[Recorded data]

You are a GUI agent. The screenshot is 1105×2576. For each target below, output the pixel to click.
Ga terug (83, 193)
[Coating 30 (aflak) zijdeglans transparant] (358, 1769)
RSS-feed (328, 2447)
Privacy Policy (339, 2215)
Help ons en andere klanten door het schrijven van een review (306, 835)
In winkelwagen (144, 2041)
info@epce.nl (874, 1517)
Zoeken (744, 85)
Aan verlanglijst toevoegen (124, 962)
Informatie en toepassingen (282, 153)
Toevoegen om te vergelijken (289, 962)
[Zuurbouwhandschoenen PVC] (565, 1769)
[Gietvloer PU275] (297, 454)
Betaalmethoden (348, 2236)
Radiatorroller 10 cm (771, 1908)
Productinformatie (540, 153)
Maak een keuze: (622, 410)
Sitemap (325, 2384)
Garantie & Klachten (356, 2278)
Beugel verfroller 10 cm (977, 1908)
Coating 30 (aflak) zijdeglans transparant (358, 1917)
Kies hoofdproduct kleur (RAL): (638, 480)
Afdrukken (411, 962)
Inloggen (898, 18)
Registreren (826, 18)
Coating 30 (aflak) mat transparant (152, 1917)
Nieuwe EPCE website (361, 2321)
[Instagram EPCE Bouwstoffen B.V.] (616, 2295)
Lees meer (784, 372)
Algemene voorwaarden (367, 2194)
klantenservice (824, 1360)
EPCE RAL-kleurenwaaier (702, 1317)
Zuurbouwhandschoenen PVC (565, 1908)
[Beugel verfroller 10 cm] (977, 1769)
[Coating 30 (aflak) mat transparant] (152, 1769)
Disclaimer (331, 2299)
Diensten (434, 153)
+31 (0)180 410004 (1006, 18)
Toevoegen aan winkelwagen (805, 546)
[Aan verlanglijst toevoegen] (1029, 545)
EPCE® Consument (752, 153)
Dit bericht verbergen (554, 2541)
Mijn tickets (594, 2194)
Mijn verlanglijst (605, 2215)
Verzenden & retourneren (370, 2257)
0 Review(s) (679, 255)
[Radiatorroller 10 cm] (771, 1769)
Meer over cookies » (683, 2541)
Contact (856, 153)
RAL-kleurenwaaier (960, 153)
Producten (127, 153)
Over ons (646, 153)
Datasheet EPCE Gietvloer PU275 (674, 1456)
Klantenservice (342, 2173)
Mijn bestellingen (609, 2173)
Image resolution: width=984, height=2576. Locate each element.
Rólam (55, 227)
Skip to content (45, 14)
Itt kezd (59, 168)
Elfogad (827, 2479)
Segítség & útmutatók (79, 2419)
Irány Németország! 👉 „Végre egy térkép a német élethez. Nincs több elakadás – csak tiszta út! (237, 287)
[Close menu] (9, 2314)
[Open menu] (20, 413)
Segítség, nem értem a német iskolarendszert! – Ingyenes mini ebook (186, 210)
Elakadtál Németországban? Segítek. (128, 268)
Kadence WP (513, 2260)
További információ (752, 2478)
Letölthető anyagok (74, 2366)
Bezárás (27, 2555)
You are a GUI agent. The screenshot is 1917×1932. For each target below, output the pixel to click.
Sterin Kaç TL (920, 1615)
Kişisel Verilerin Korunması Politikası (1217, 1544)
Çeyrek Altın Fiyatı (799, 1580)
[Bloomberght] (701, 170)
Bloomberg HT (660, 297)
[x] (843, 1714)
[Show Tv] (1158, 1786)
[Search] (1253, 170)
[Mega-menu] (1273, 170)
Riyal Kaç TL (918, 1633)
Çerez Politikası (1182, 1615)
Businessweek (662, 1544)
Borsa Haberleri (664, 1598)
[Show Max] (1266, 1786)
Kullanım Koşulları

TASK TO COMPLETE.
Among the lines above, show every one that contains the string "Gietvloer".

EXPECTED ANSWER.
[Gietvloer PU275] (297, 454)
Datasheet EPCE Gietvloer PU275 (674, 1456)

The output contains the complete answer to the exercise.